Conforme mencionado, 30 dias após as eleições, processava-se a apuração geral. Além das instituições, segundo informações de documentos do TSE, as atas de apuração também eram enviadas aos candidatos para servir de diploma.

O historiador do Arquivo Nacional, Thiago Mourelle, explica que “a República trouxe o fim da exigência mínima de renda que existia no Império, mas a exigência de alfabetização permaneceu, o que acabou excluindo grande parte da população brasileira de participar da votação”. 

Ele destaca que a primeira eleição direta é “um importante marco temporal, tendo sua relevância por ser a primeira”, mas foi uma eleição “em que a maioria absoluta da população não votou, e que ficou restrita a uma elite”, completa. 

“Essa eleição não teve, de forma alguma, esse caráter de envolver multidões e suscitar paixões como as eleições que acontecem atualmente. Mas a história é assim: para chegar no que temos hoje, é preciso um início, porém não foi um início tão democrático quanto gostaríamos que fosse”.
Thiago Mourelle
Historiador do Arquivo Nacional

Thiago também reforça que a primeira República foi um período em que o Brasil "deu muita atenção para a produção de café" e deixou de lado o desenvolvimento industrial. “Isso só mudaria a partir de 1930, com o movimento armado que coloca Getúlio Vargas no poder e promove uma série de transformações, entre as quais o voto secreto, o voto feminino e a criação da Justiça Eleitoral”. 
 
O historiador e professor da Universidade Vale do Acaraú, Renato Freire, destaca que o Brasil teve um "estabelecimento tardio da República". 

Além disso, pondera que "é necessário lembrar que a cultura política republicana, durante muito tempo e até hoje em algumas cidades, o voto tinha um valor um tanto quanto questionável, com a venda de voto por pouca coisa". 

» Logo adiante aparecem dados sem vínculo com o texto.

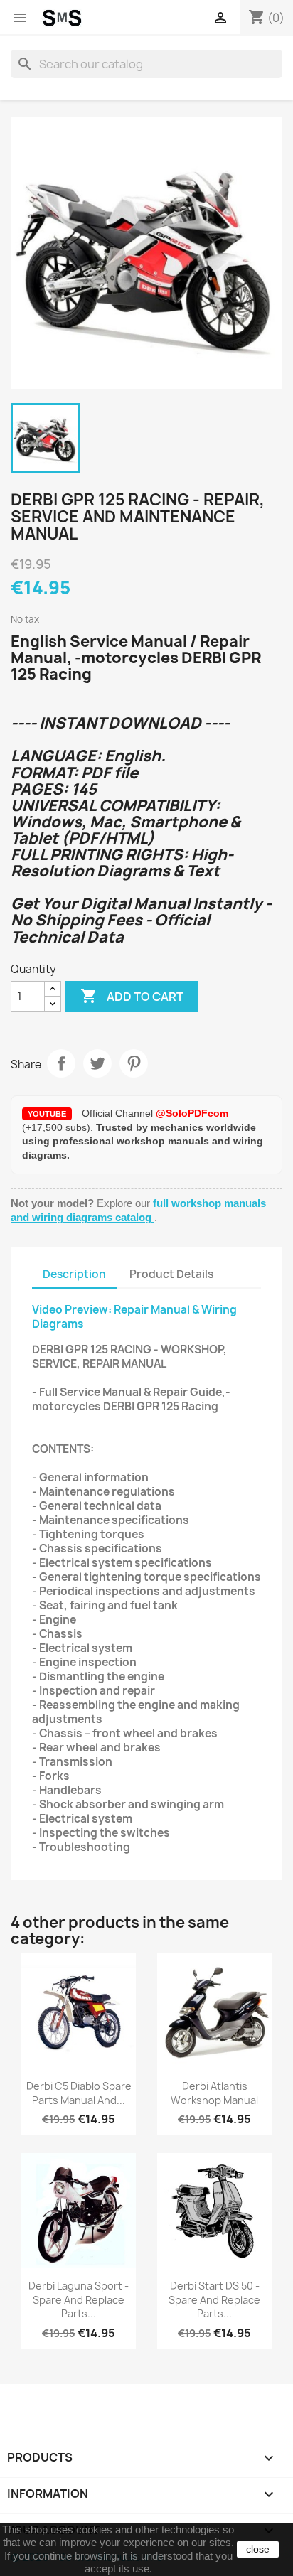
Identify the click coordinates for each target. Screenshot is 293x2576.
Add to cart (131, 995)
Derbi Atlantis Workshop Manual (214, 2093)
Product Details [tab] (171, 1274)
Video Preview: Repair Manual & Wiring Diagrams (134, 1316)
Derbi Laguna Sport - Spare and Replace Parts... (78, 2300)
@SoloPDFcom (192, 1113)
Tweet (97, 1063)
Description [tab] (74, 1274)
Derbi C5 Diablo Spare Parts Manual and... (79, 2093)
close (258, 2549)
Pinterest (133, 1063)
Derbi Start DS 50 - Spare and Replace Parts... (214, 2300)
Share (61, 1063)
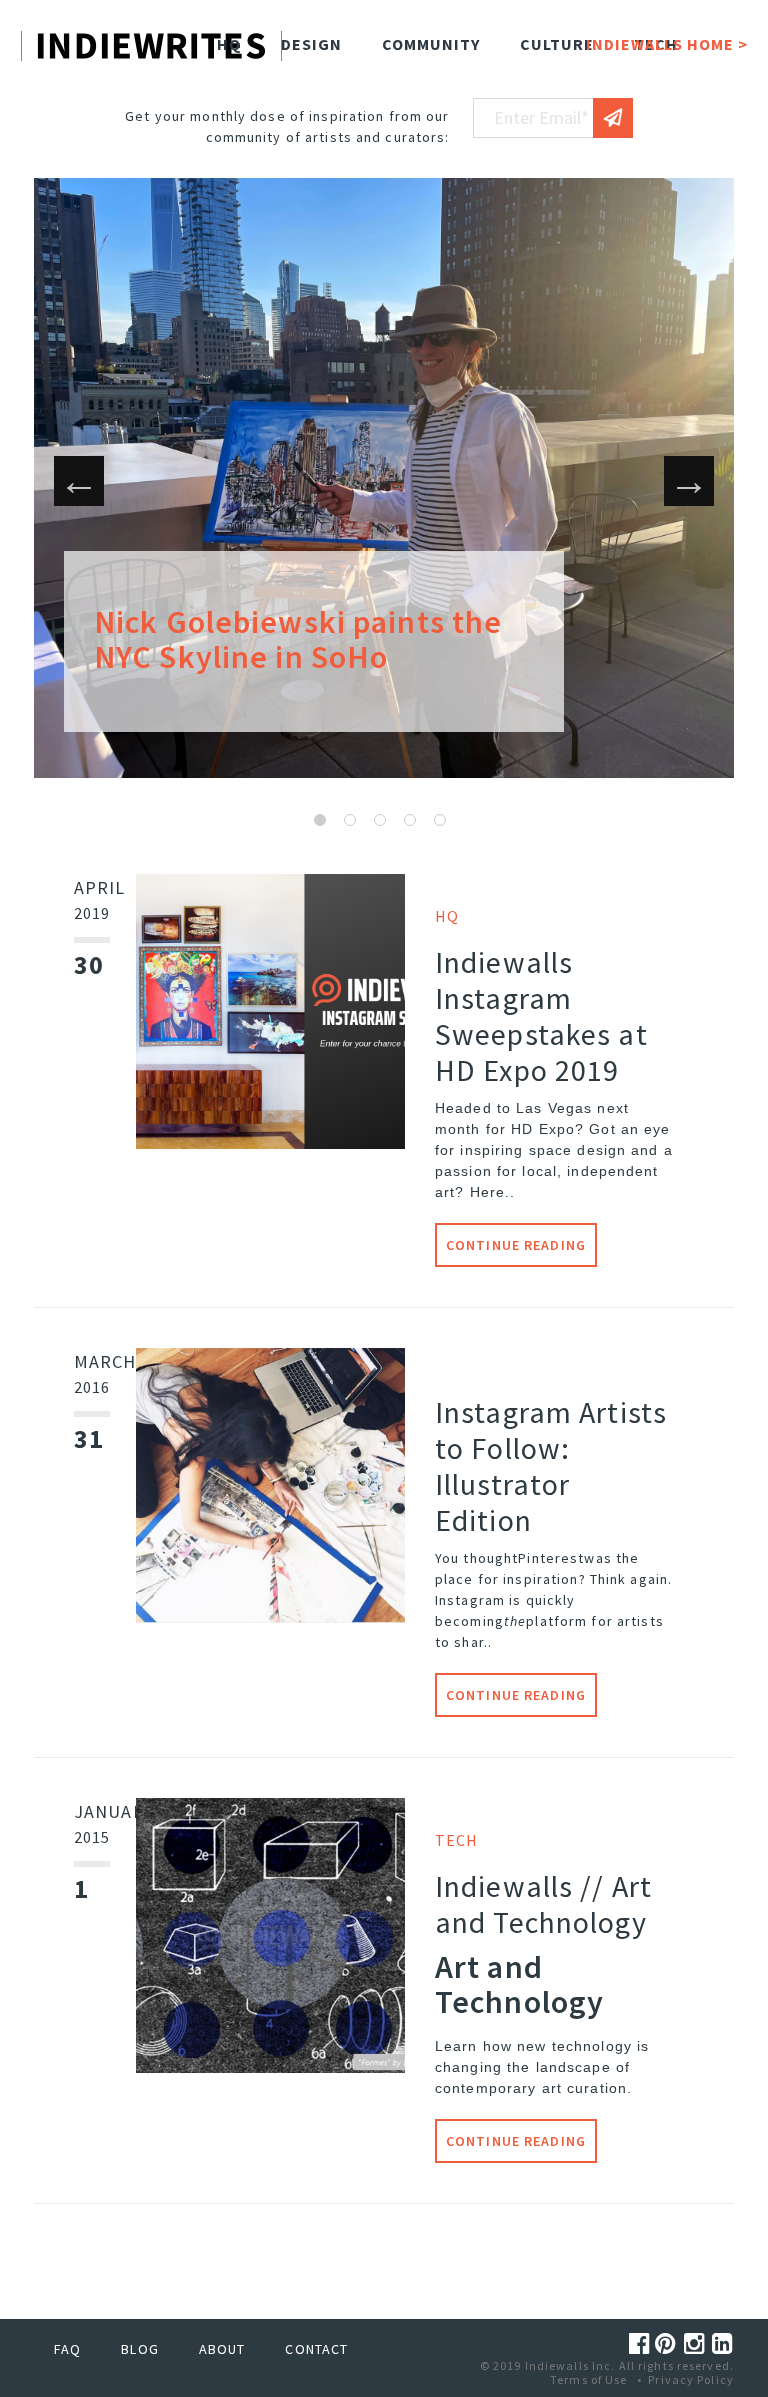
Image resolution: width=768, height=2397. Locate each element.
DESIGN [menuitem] (311, 44)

Antes, havia voto no Brasil?

No Brasil, o voto  para a ocupação de cargos de poder ocorre desde o período colonial, mas de forma bem distinta do modelo republicano e democrático que o país reconhece oficialmente hoje. Ainda nas vilas da época colonial há registros de votações, ainda que indiretas, para a ocupação de cargos. Mas, esses processos eram bastante restritos a determinados grupos. 

No Brasil colônia, por exemplo, quando o Brasil foi elevado à condição de Reino, brasileiros também foram convocados para escolha dos deputados às cortes de Lisboa, em Portugal.

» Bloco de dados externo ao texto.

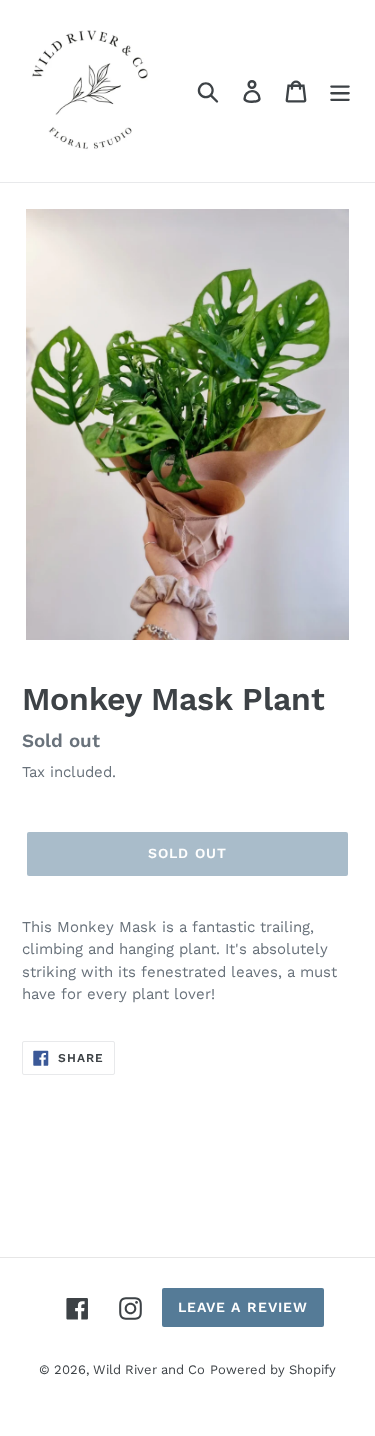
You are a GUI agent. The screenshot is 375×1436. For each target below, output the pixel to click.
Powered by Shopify (273, 1369)
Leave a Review (243, 1307)
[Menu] (340, 91)
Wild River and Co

No Império, após a declaração de Independência em 1922, as eleições eram indiretas e, em geral, podiam votar os homens que atendessem alguns critérios. Os eleitores eram divididos em graus.

As escolhas dos representantes, como no caso dos senadores, era designada pelo imperador, após a decisão do restrito eleitorado. O processo era tão indireto que, em geral, determinadas pessoas escolhiam quem seriam os eleitores.  

Já os deputados começaram a ser votados no Brasil em 1855, quando foi estabelecido o voto distrital. Em 1875 esse voto passou a ser realizado por províncias. 

Com o estabelecimento da República, o voto chamado censitário deu lugar ao voto direto. O título de eleitor, segundo o TSE, foi instituído em 1881. Em 1891, a primeira Constituição Republicana criou o sistema presidencialista, no qual o presidente e o vice-presidente deveriam ser eleitos pelo voto direto da nação, por maioria absoluta.